== Segment start ==

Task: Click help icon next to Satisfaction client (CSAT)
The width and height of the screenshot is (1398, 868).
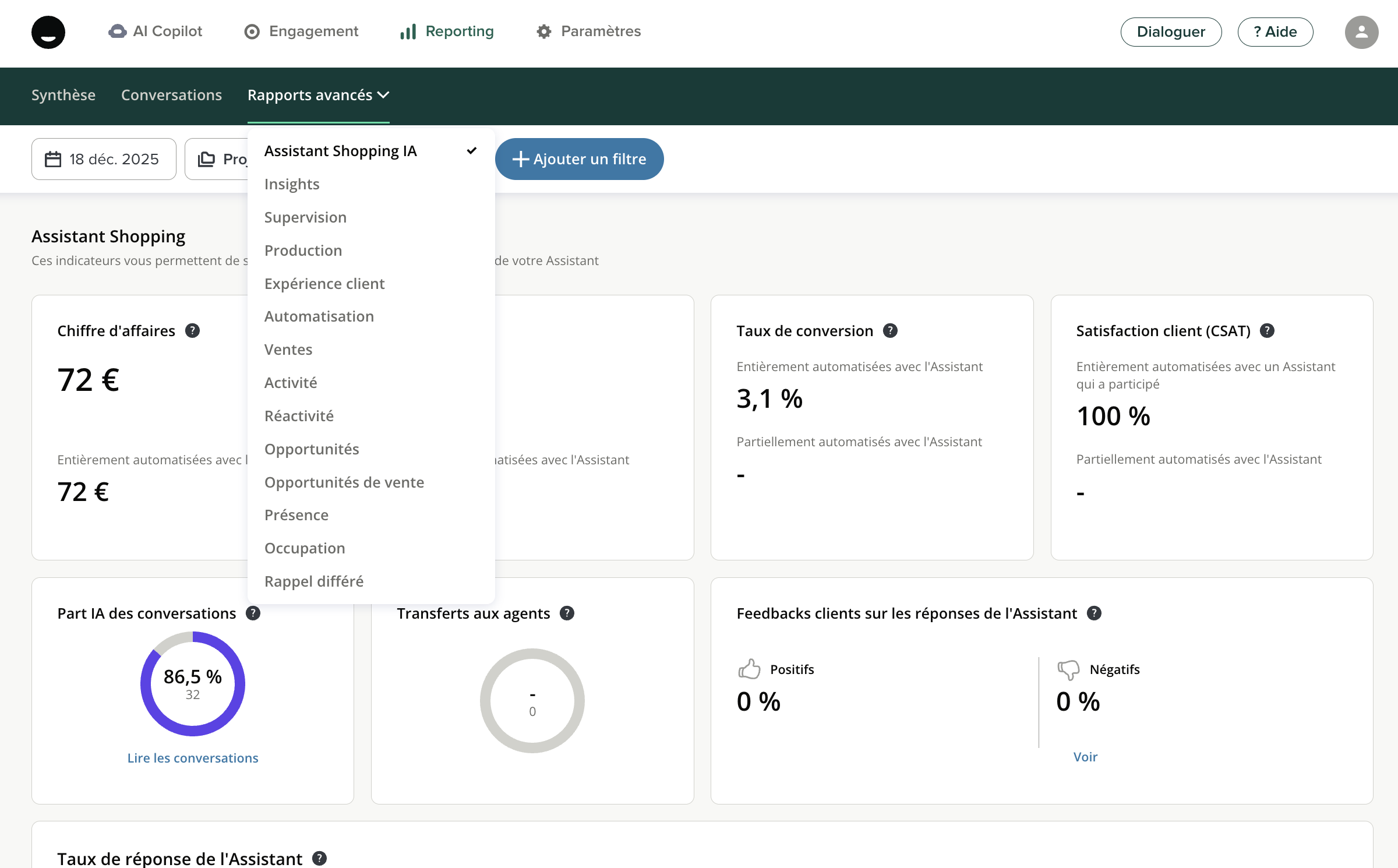Action: click(1267, 331)
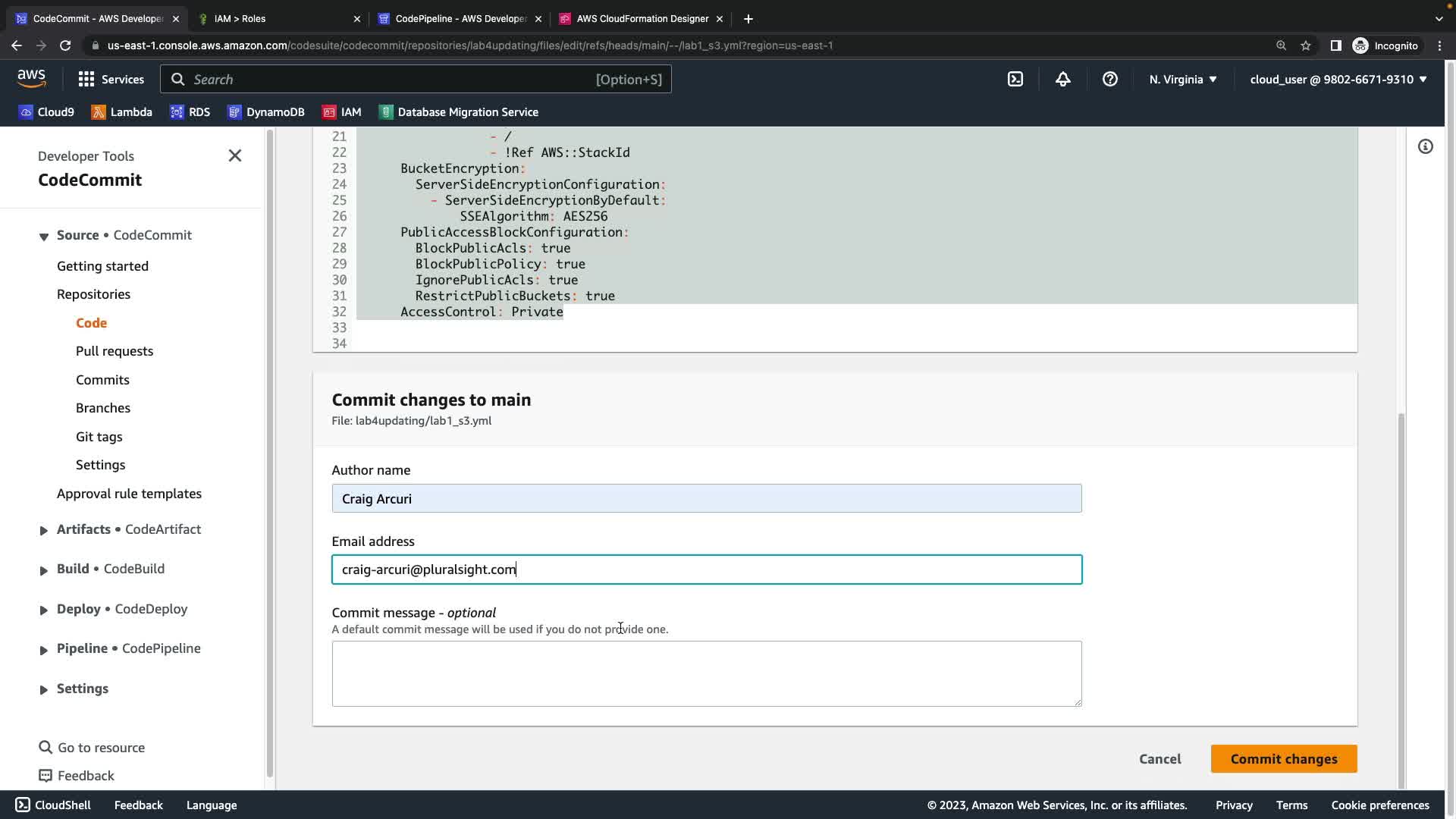Open the N. Virginia region dropdown
1456x819 pixels.
(x=1182, y=79)
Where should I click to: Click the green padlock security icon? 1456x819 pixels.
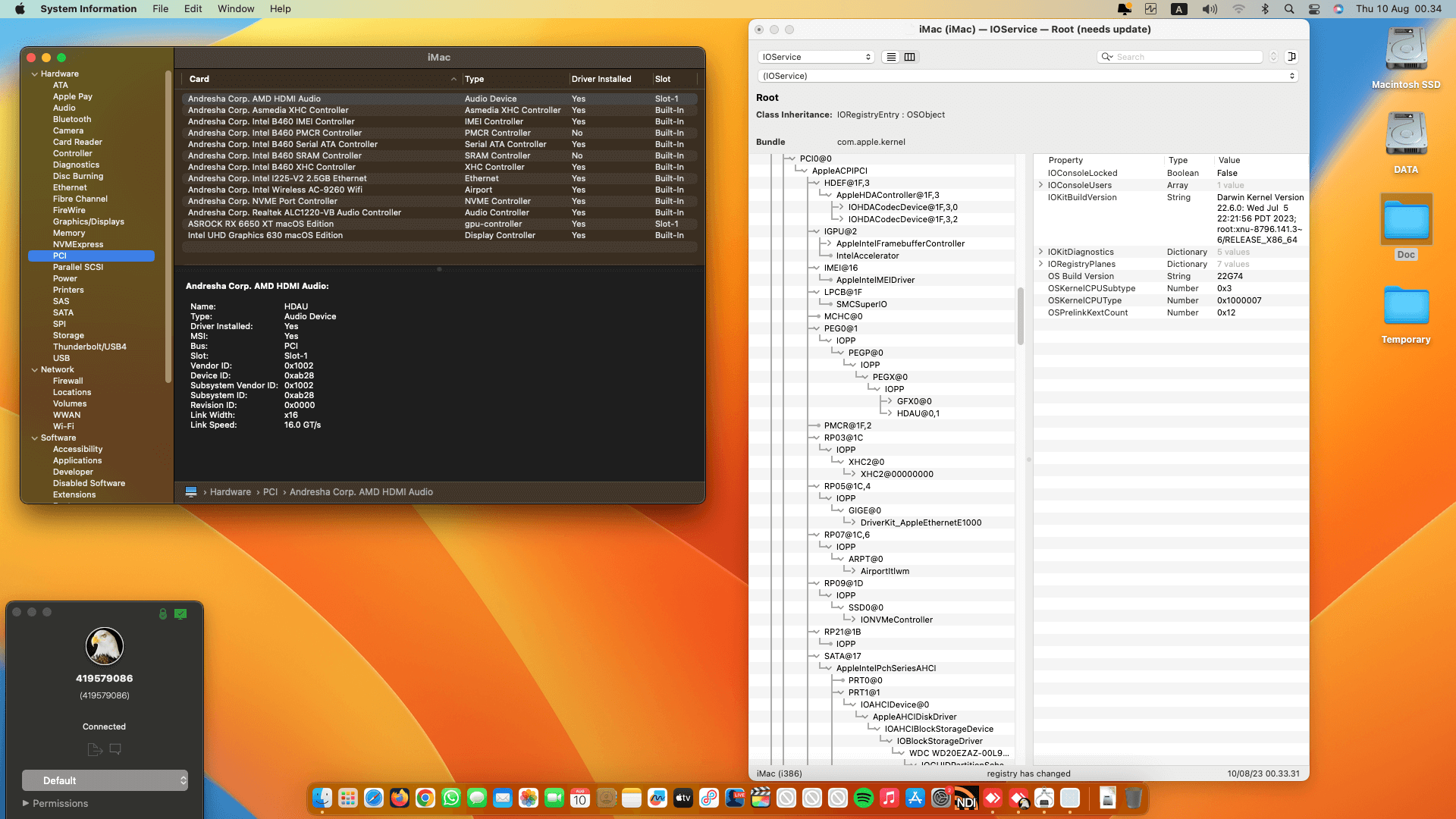(162, 613)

== Segment end ==

- **What is expected**
Leaving the images out, print the records above exactly.

- **The completed task**
Task: Click help icon next to Satisfaction client (CSAT)
The width and height of the screenshot is (1398, 868).
Action: click(1267, 331)
Open the N. Virginia region dropdown
1456x819 pixels.
(x=1182, y=79)
Where should I click to: Click the green padlock security icon? 1456x819 pixels.
(162, 613)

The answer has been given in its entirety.